Atatürk Orman Çiftliği

Çağdaş Kalkınma ve Ulusal Bağımsızlık

                        Gazi Mustafa Kemal Atatürk 2 Şubat 1937 tarihli vasiyet mektubunda şöyle diyordu:

            Malum olduğu üzere, ziraat ve zirai iktisat sahasında fenni ve ameli tecrübeler yapmak maksadile muhtelif zamanlarda memleketin muhtelif mıntıkalarında müteaddit çiftlikler tesis etmiştim . On üç sene devam eden çetin çalışmaları esnasında faaliyetlerini; bulundukları iklimin yetiştirdiği her çeşit mahsulâttan başka, her nevi ziraat sanatlarına da teşmil eden bu müesseseler; ilk senelerden başlayan bütün kazançlarını inkişaflarına sarfederek büyük küçük müteaddit fabrika ve imalathaneler tesis etmişler bütün ziraat makine ve aletlerini yerinde ve faydalı şekilde kullanarak bunların hepsini tamir ve bunların hepsini yeniden imal edecek tesisat vücuda getirmişler, yerli ve yabancı bir çok hayvan ırkları üzerinde çift ve mahsul bakımından yaptıkları tetkikler neticesinde, bunların muhite en elverişli ve verimli olanlarını tesbit etmişler, kooperatif teşkili suretile veya aynı mahiyette başka suretlerle civar köylerle beraber faydalı şekilde çalışmışlar, bir taraftan da iç ve dış piyasalarla daimi ve sıkı temasta bulunmak suretile, faaliyetlerini ve istihsallerini bunların isteklerine uydurmuşlar ve bugün her bakımdan verimli, olgun ve çok kıymetli birer varlık haline gelmişlerdir. Çiftliklerin yerine göre araziyi ıslah ve tanzim etmek, muhitlerini güzelleştirmek, halka gezecek, eğlenecek ve dinlenecek sıhhi yerler, hiylesiz ve nefis gıda maddeleri temin eylemek, bazı yerlerde ihtikârla fiili ve muvaffakiyetli mücadelede bulunmak gibi hizmetleri de zikre şayandır.
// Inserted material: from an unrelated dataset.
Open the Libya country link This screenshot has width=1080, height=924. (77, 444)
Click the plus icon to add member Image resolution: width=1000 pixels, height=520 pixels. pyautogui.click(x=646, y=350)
            Bünyelerinin metanetini ve muvaffakiyetlerinin temelini teşkil eden geniş çalışma ve ticari esaslar dâhilinde idare edildikleri ve memleketin diğer mıntıkalarında da, mamulleri tesis edildiği takdirde, tecrübelerini müspet iş sahasından alan bu müesseselerin ziraat usullerini düzeltme, istihaslatı arttırma ve köyleri kalkındırma yolunda devletçe alınan ve alınacak olan tedbirlerin hükmü intihap ve inkişafına çok müsait birer amil ve mesnet olacaklarına kani bulunuyorum ve bu kanaatle, tasarrufun altındaki bu çiftlikleri bütün tesisat, hayvanat ve demirbaşlarile beraber hazineye hediye ediyorum. Çiftliklerin arazisi ile tesisat ve demirbaşını zücmel olarak gösteren bi liate ilişiktir. 

            Muktezi kanuni muamelenin yapılmasını dilerim.      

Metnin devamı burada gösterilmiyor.